◆ **Try it**
Nothing but the lines from the one containing "This screenshot has height=868, width=1389." through the end of the data below should appear in the answer, each exact and free of pictures.
*** Block opens ***
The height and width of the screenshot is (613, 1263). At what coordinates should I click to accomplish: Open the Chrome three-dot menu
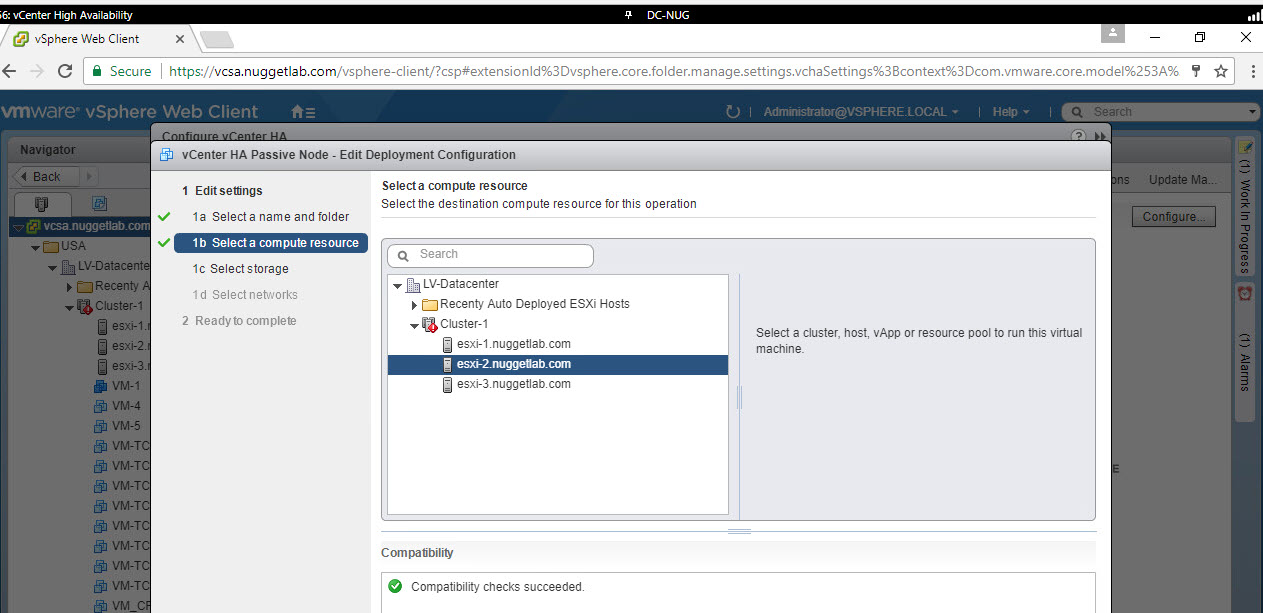click(1252, 72)
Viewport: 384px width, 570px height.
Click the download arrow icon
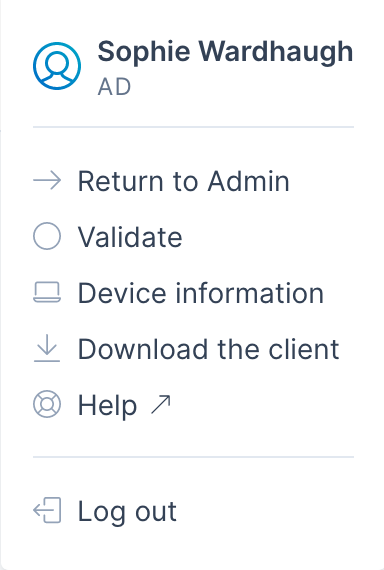47,348

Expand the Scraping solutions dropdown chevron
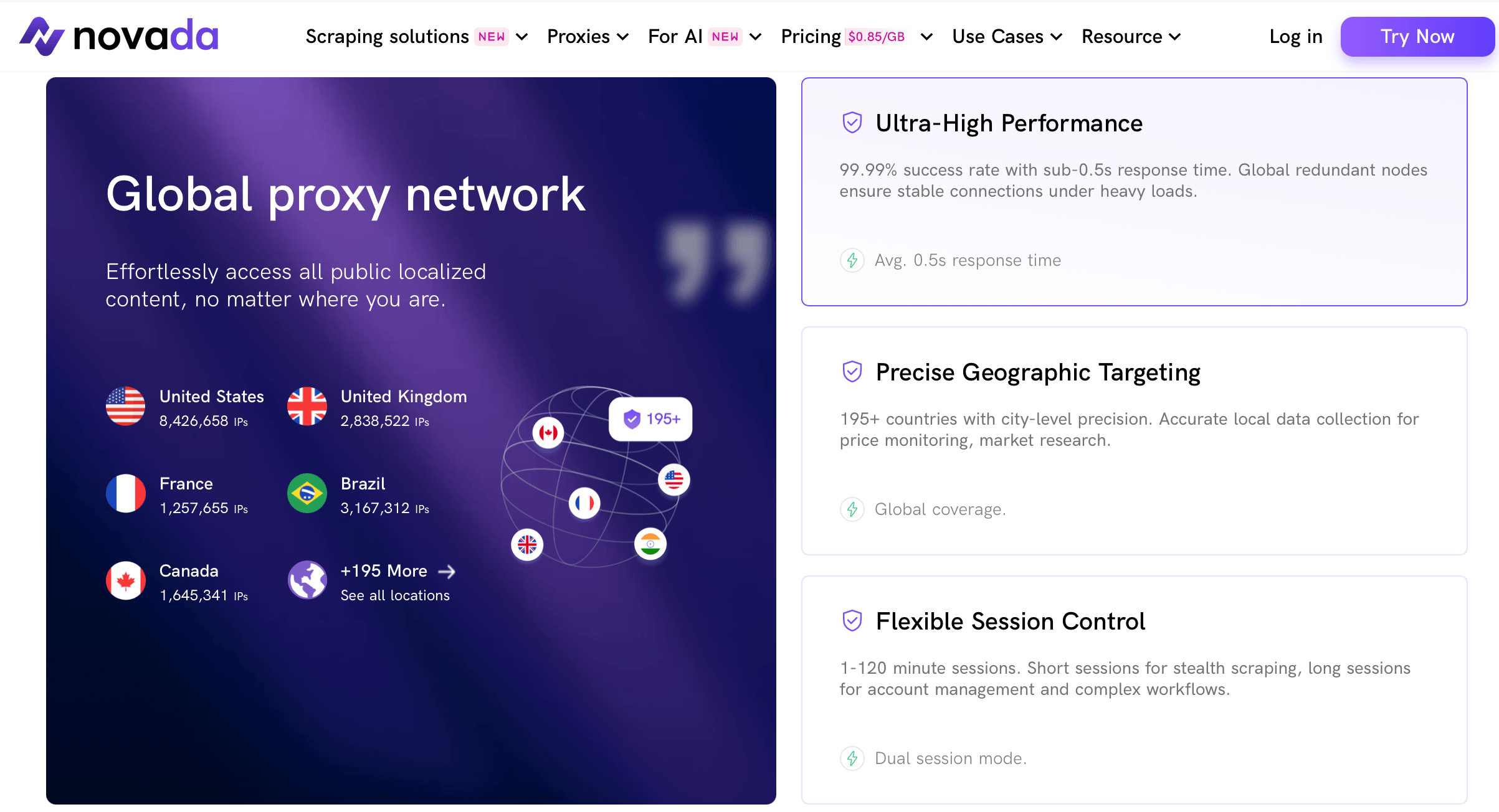click(x=522, y=37)
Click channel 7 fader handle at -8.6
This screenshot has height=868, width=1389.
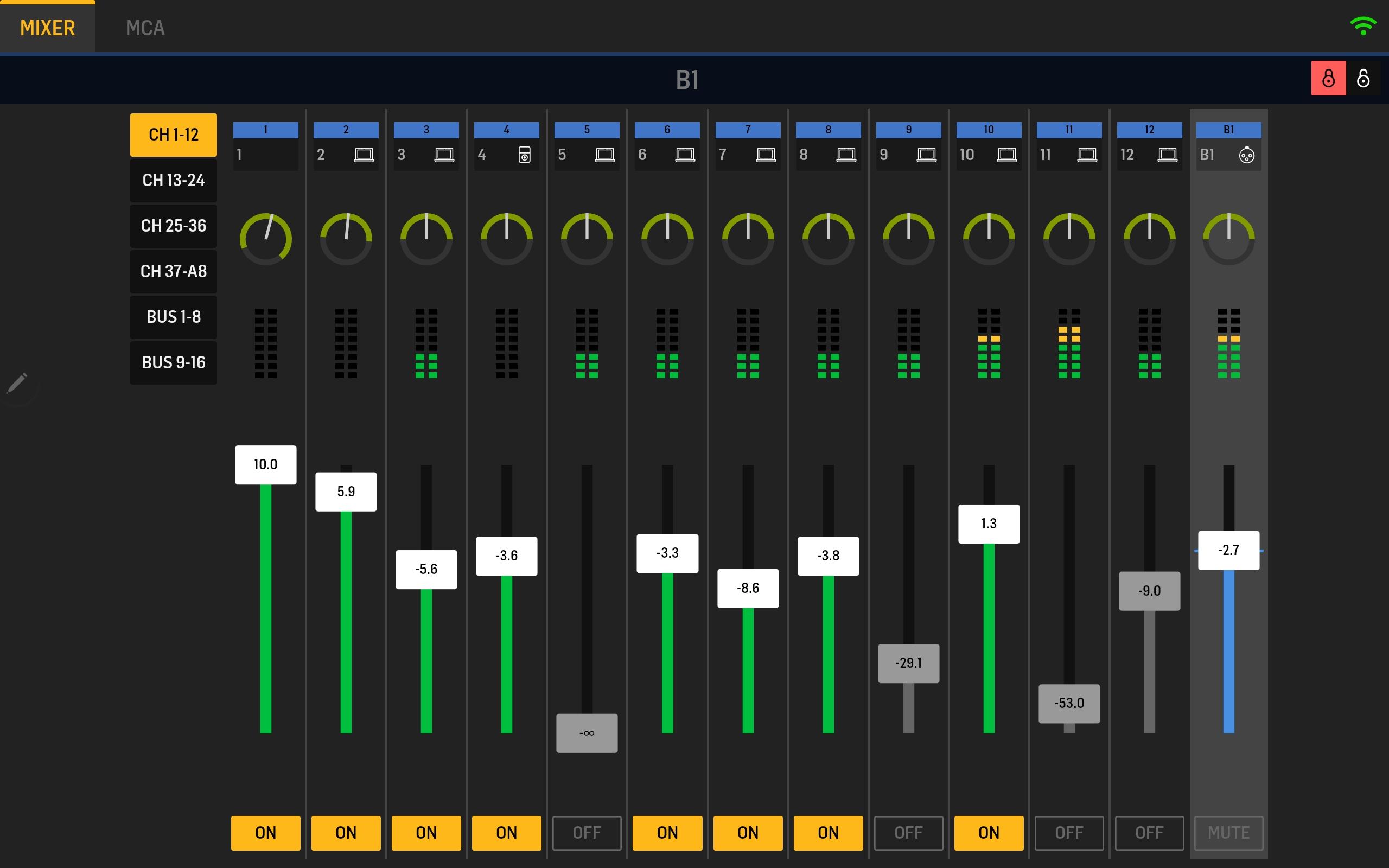tap(748, 588)
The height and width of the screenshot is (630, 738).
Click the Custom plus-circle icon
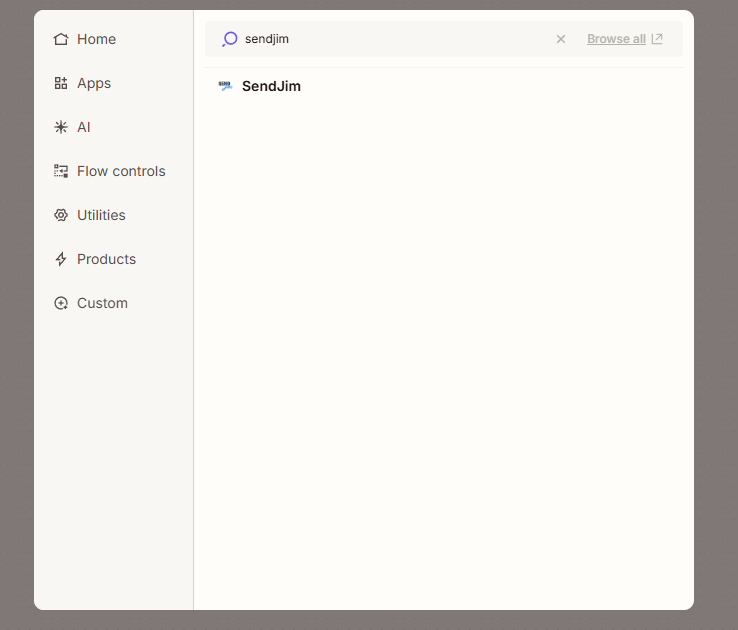coord(61,303)
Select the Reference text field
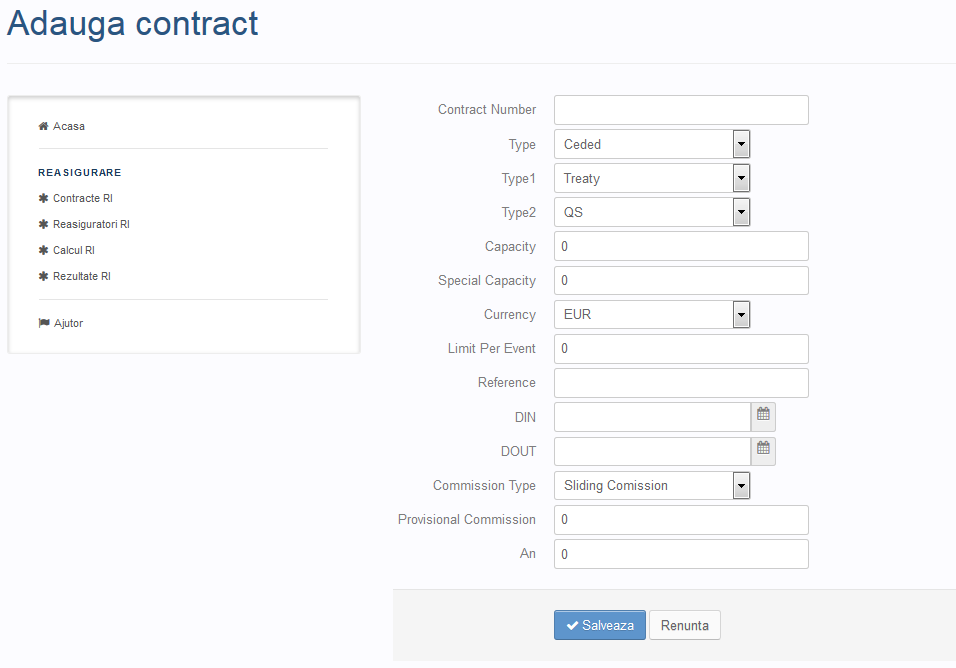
*** Block closes ***
◆ **Output for this task**
This screenshot has height=868, width=1389.
tap(748, 588)
The height and width of the screenshot is (630, 738).
Click the Custom plus-circle icon
coord(61,303)
Select the Reference text field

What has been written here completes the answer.